鳥であっても巣を奪わそうになるとその侵入者を攻撃する。巣を守ろうとする。
帰巣本能だ。

街ごと津波に奪われて人、家ももちろん流された人。その人たちが帰る場所は・・・故郷は・・・。答えを持てない。

他人事のように言ったことがある。海というふるさとがあるではないか。と。迎え入れてくれる海があるではないかと。海と言う字の中には“母”がいるではないかと。なんの慰めにも励ましにも足しにもならない言葉だったが。

自分の中での「故郷論」。きちんと構築しなければならない年齢になってきた。
「郡山に骨を埋めるんだね」と人に言われる。戸惑う。たぶん、ここに住み続けることだけは確かだ。しかしその先・・・墓の問題はまだ自分の中で解決していない。東京の八王子にある都営の霊園には母が眠っている。祖母の分骨もある。幼くして逝った弟の子もそこにはいる。

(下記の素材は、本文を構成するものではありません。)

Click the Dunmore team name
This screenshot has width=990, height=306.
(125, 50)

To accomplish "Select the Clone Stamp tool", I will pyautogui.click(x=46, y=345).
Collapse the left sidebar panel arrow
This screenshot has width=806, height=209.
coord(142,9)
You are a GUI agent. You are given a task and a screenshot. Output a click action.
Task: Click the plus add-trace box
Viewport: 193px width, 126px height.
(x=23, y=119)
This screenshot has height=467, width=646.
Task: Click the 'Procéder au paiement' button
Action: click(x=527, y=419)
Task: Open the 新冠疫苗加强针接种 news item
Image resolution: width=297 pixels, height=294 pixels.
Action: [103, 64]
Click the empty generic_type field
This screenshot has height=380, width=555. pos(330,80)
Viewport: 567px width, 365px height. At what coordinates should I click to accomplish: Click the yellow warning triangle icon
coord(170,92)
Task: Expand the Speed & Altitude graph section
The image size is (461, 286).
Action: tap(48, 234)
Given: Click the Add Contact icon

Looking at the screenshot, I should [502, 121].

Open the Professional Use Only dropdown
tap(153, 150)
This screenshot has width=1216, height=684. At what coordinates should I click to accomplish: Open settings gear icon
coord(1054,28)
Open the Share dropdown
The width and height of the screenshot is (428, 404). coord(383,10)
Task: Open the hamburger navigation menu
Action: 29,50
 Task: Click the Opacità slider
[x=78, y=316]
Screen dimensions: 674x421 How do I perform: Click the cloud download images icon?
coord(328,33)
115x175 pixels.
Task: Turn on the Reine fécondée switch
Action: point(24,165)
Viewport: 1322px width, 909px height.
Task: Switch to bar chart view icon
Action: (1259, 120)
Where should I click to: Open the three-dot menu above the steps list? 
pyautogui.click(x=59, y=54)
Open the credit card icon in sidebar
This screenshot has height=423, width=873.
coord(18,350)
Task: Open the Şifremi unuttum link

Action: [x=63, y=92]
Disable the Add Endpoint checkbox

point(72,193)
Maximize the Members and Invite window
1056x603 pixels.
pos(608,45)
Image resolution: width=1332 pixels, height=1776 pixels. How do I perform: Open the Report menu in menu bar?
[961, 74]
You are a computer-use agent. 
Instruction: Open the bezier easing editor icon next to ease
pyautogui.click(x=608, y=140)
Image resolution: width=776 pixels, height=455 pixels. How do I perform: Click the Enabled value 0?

そこが「帰る場所」なのか・・・。また戸惑いも生まれる。

“ふるさとは遠きにありて思ふもの そして悲しくうたふもの
よしやうらぶれて異土の乞食となるとても帰るところにあるまじや”

室生犀星の詩が、また重くのしかかってくる・・・。

故郷とは、家とは。解を持たない、持てない問い掛けをまたあらためて書くのでありました。